ANALYSES

Le Haut-Karabakh : terrain d’affrontements sans fin entre Bakou et Erevan ?

Interview
21 octobre 2020
Le point de vue de Didier Billion


Le Haut-Karabakh, région azerbaïdjanaise majoritairement peuplée d’Arméniens, est un sujet de discorde et d’affrontements récurrents entre l’Arménie et l’Azerbaïdjan depuis l’implosion de l’Union soviétique. En septembre 2020, le conflit s’est une nouvelle fois réactivé, menant à des combats armés et à l’inquiétude des observateurs. Le point sur la situation et le jeu des puissances étrangères dans ce conflit avec Didier Billion, directeur adjoint de l’IRIS.

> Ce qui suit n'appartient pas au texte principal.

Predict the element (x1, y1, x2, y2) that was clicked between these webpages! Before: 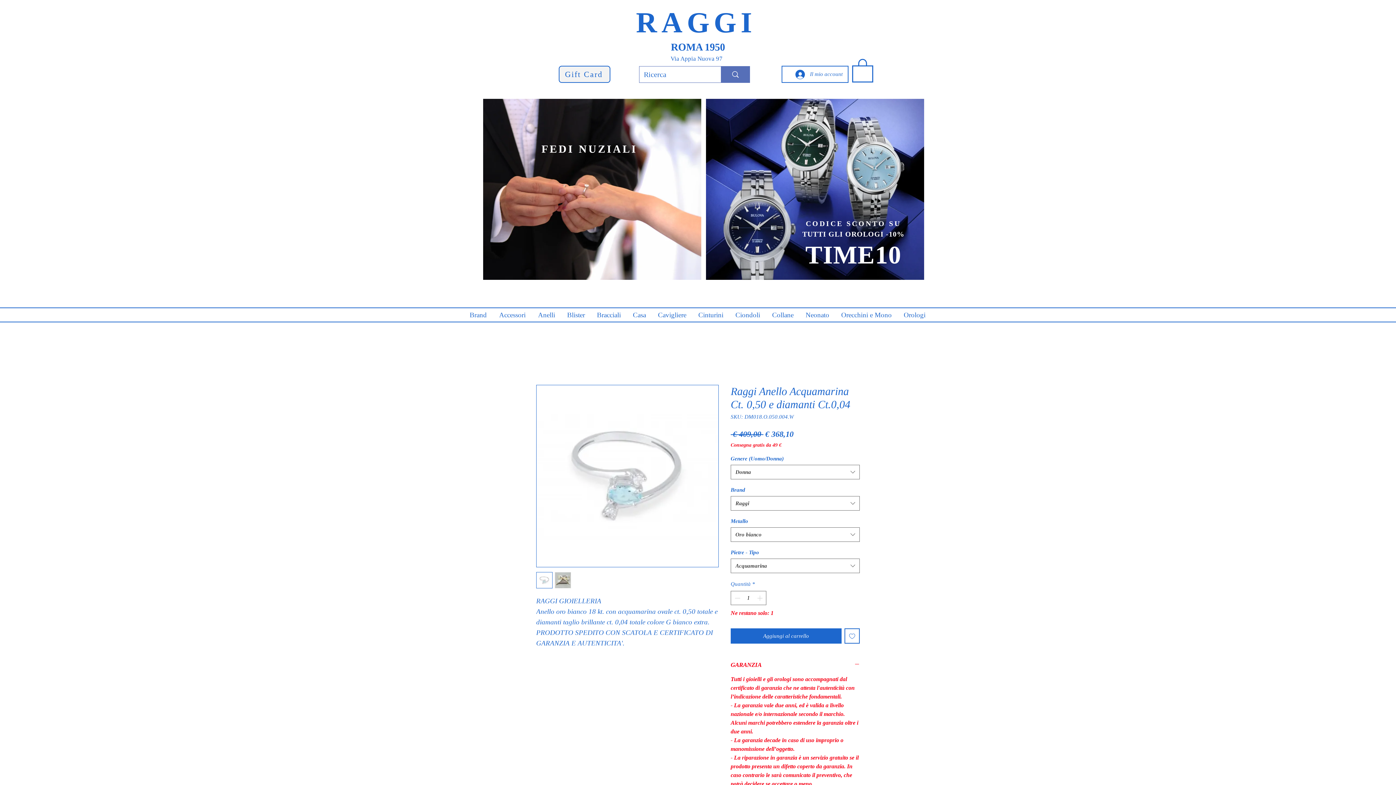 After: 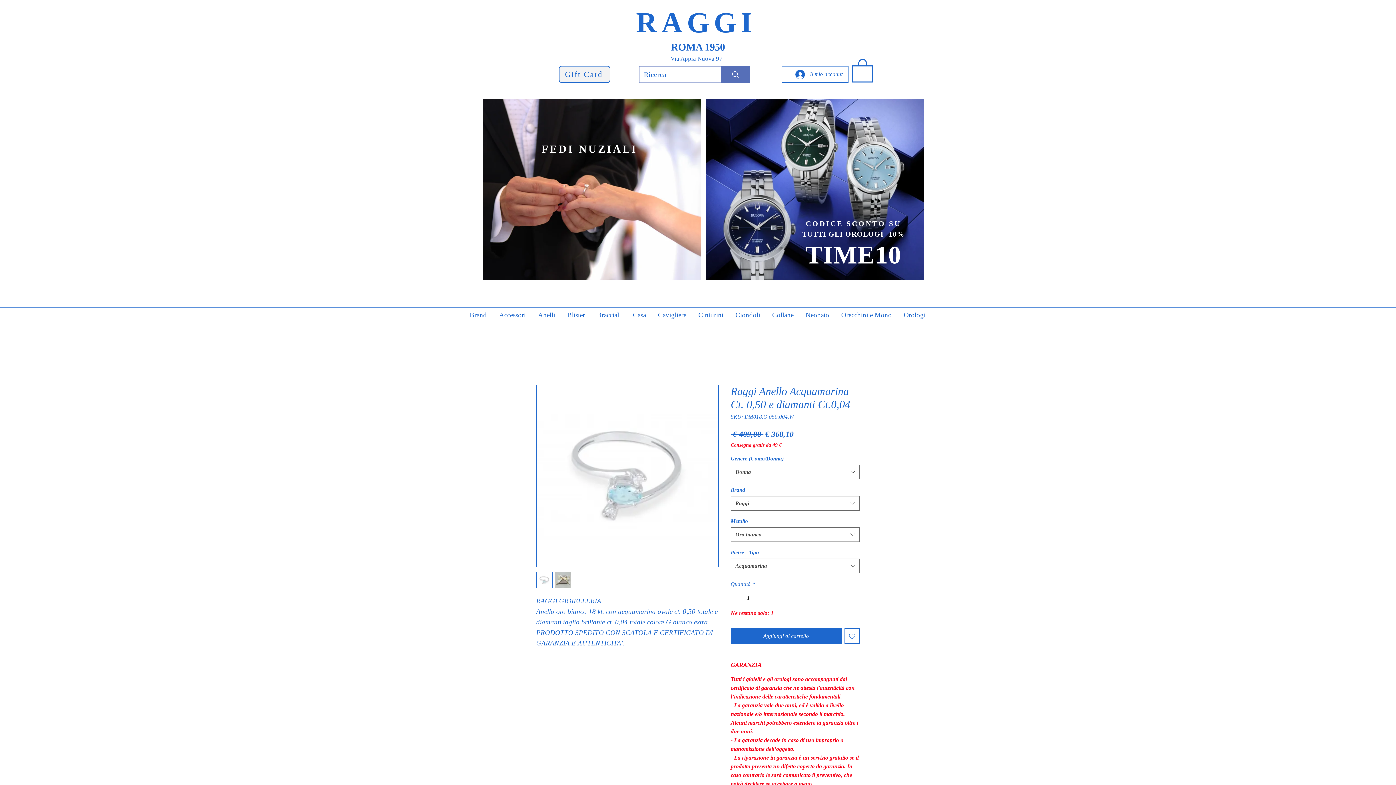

Quel est l’historique des tensions dans la région du Haut-Karabakh ? Pourquoi ces tensions ont-elles repris ?

Historiquement, il faut remonter aux décisions de Joseph Staline, alors commissaire du peuple aux nationalités, pour comprendre la situation qui prévaut. Tout à son principe de diviser pour régner, il rattacha en effet, en 1921, le Haut-Karabakh, peuplé majoritairement d’Arméniens, à l’Azerbaïdjan en tant que région autonome.

Ce sont de longues décennies plus tard, en 1988, au moment où l’URSS commence à être soumise à des forces centrifuges, qui vont finalement aboutir à son implosion, que les députés arméniens du Haut-Karabakh demandent le rattachement de leur territoire à l’Arménie. De l’automne 1988 à juin 1994, s’ensuivit une guerre qui fit environ 30 000 morts, entraînant le déplacement de 400 000 Arméniens, ainsi que celui de près d’un million d’Azerbaïdjanais et l’occupation par l’Arménie d’environ 20 % du territoire de l’Azerbaïdjan (Haut-Karabakh, corridor de Lachin et rive gauche du fleuve Araxe). Depuis lors, en dépit de plusieurs résurgences de tensions armées la situation s’est retrouvée bloquée dans son statu quo, d’où l’expression de conflit gelé souvent utilisée pour la caractériser.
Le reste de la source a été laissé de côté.